■ Required work ■
1 - Condense the paragraph beginning "Many amateur astrometrists use the USNO" in the text on USNO photometry into a shorter version that keeps its main facts.
2 - Pick up the text on USNO photometry after its final sentence and write the next part.

■ Excerpt to read ■
-=-=-

USNO photometry
1.0 The USNO A2.0 photometric scale compared to the standard Landolt BVR
magnitudes
Many amateur astrometrists use the USNO
A2.0 or its compressed version, USNO SA2.0 for calibrating their
measures of comets, asteroids and even supernovae. One reason for this is the convenience given that
the USNO catalogue is widely available, has a high astrometric precision,
covers the entire sky and reaches a limiting magnitude (>20) that is fainter than the limiting
magnitude of most amateur observers. Although it is
preferable to obtain direct photometric calibration in the system defined by
each observers telescope and instrument, through standard astronomical filters,
this is beyond the means of most amateur
astronomers. A major problem is that photometric calibration using standard
stars can only be carried out in completely photometric conditions and has
a very large overhead in times of observing time (typically 1 hour should be
spent calibrating for every 3 hours of total time spent observing). However, a
CCD field of view will typically contain tens or even hundreds of stars that
have magnitudes in the USNO A2.0 catalogue. These stars can be used to
calibrate observations even in poor conditions with cloud or bad seeing.

-=-=-

■ Recorded information ■
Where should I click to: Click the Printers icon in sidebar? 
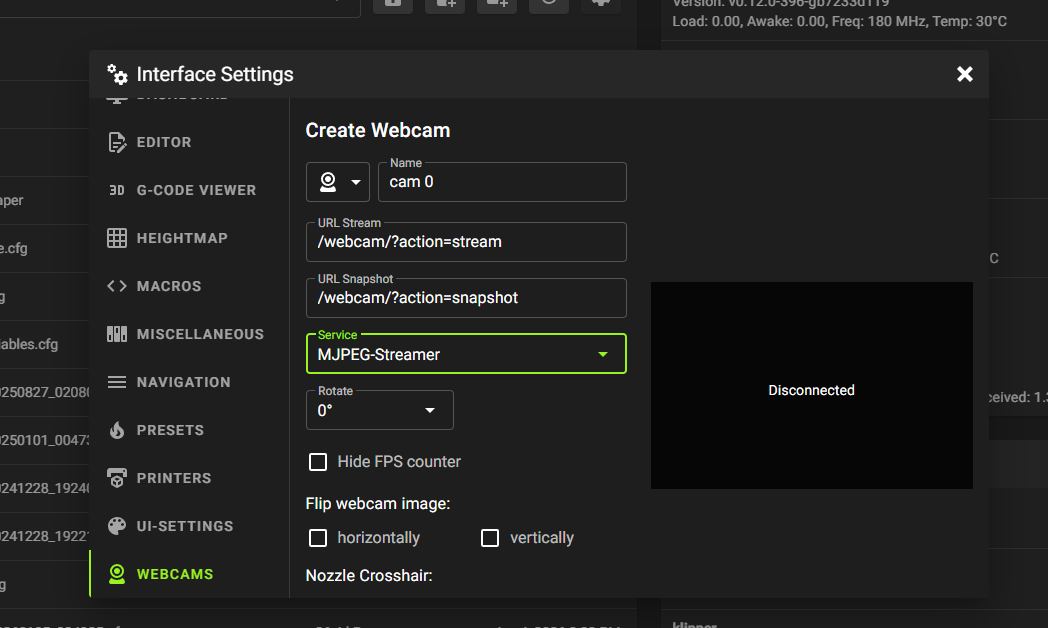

-=-=-

■ Results for the exercise ■
1 - Many amateur astrometrists calibrate their measures of comets, asteroids and even supernovae with the USNO A2.0 catalogue or its compressed version, USNO SA2.0. The catalogue is convenient because it is widely available, has high astrometric precision, covers the whole sky, and reaches a limiting magnitude (>20) fainter than most amateurs can reach. Direct photometric calibration through standard filters in each observer's own system is preferable but beyond most amateurs' means. Calibration with standard stars needs completely photometric conditions and costs a lot of observing time, typically 1 hour for every 3 hours of total observing. A CCD field, however, usually holds tens or hundreds of stars with USNO A2.0 magnitudes, and these can calibrate observations even under cloud or bad seeing.

2 -
Having many stars in the field of view allows "bad" star measures to
be eliminated. A new version of the USNO catalogue,
the USNO B1.0 has just been made available and adds additional facilities such
as proper motion, 5-colour photometry, and identification of extended
sources. The new USNO B1.0 averages 3.6 observations each of more than a thousand
million sources. This catalogue is not yet widely used though and it will
be some time before most standard astrometry packages are converted to use it.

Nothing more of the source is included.